Comments from Zimmer:
“A. YES. I agree with Mark that
this is the minimum that we should do, based upon concordant vocal,
morphological and genetic data that appear unambiguous in supporting a split of
all Galapagos populations from all mainland populations.
“B. NO. Without more data, I’m
inclined to treat this taxon as a subspecies and part of a single clade of
Galapagos birds specifically distinct from mainland birds, particularly given
that there is geographic structure to the genetic data even within nana populations.
“C. YES. I’m more than a little
confused as how to proceed on this, given the limitations of how 818C is
worded. I agree with those who see a
clear North/Middle American versus South American split, so I don’t feel that
lumping all mainland forms into a paraphyletic obscurus, separate from nominate rubinus is the way to go.

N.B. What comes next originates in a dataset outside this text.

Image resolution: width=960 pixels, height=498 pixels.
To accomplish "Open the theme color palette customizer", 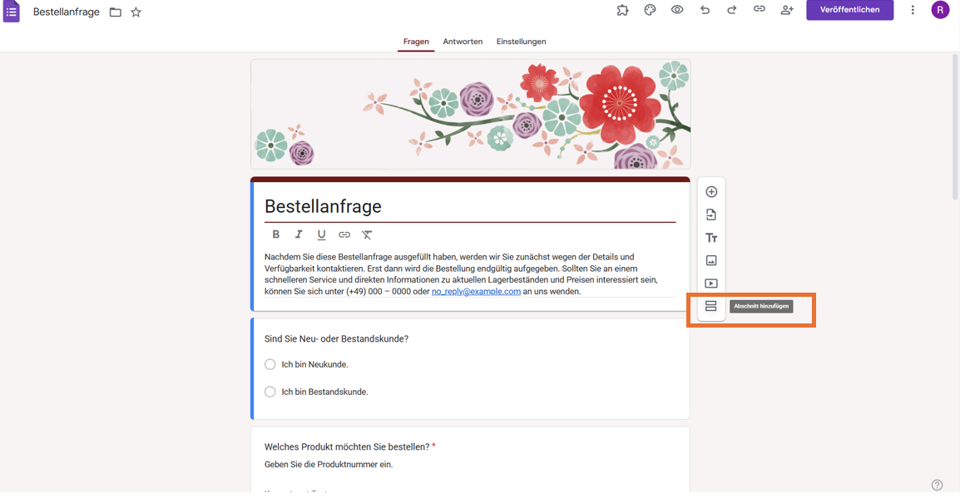I will point(650,10).
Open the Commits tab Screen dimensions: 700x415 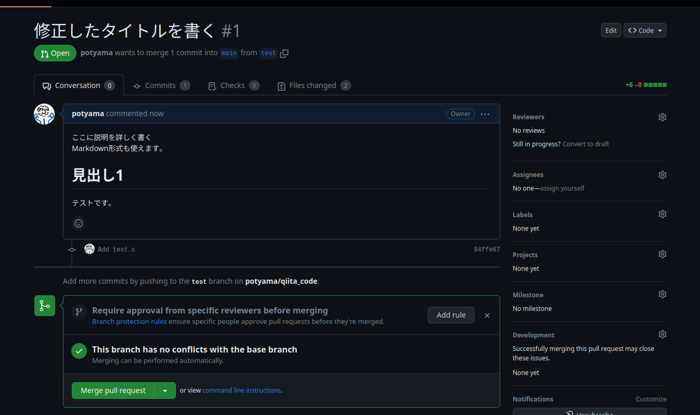coord(161,85)
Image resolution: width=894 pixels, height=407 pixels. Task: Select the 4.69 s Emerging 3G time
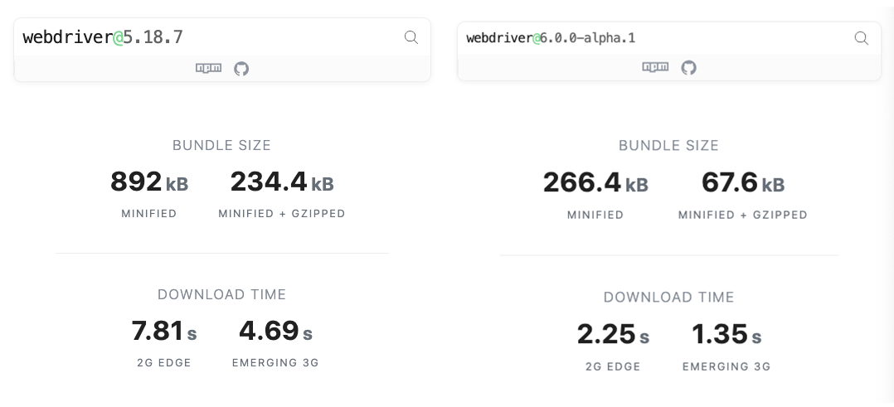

And I definitely don’t support keeping all mainland populations (from
North America to South America) together in rubinus. In looking at the clades supported by the
data, and with biogeographical considerations in mind, my gut tells me that
Gary’s approach is probably the correct one with respect to mainland
populations: 1) North & Middle
American birds (flammeus, blatteus, mexicanus, pinicola) as one species; 2)
Pacific Coast of South America populations (piurae,
ardens, obscurus, cocachacrae) as another; 3)
Northern South America populations (saturatus)
as a third; and 4) migratory Austral populations (rubinus) as a 4th, with Galapagos populations (nanus & dubius) representing a 5th
species. This approach does not fit
within 818C as currently constructed, unless one views the separation of a
paraphyletic obscurus from rubinus, as a necessary first step to
further splitting. With that in mind,
I’ll vote YES, based on the vocal distinctions of rubinus from everything else
(including the results of reciprocal playback trials, which, unfortunately,
were edited out of the paper), just to get the ball rolling, and to pave the
way toward further splitting. I agree
with both Gary and Doug that using “Vermilion-Flycatcher” as an English group
name (to be paired with a species-specific modifier) is the way to go, in what
is a demonstrably monophyletic group.
But that would be putting the cart before the horse, since we don’t yet
know which way the committee will go with respect to the number of splits. If I am understanding Van’s instructions
correctly, we will vote on English names once/if the splits are adopted, but
not until then.”
Additional comments from Stiles: “Taking a closer look at
the topology of the genetic results, I note that the branch separating
saturatus from rubinus + obscurus is extremely short and not all
that well supported, such that the relationships of these three taxa almost constitute
a polytomy (calling into question whether the supposed polyphyly of obscurus
if including saturatus really exists). Hence, I think that the most reasonable course
for now is to include all three under rubinus, and await more conclusive
evidence for their relationships. It therefore means that "Southern
V-F" will do for the E-name, at least for now.”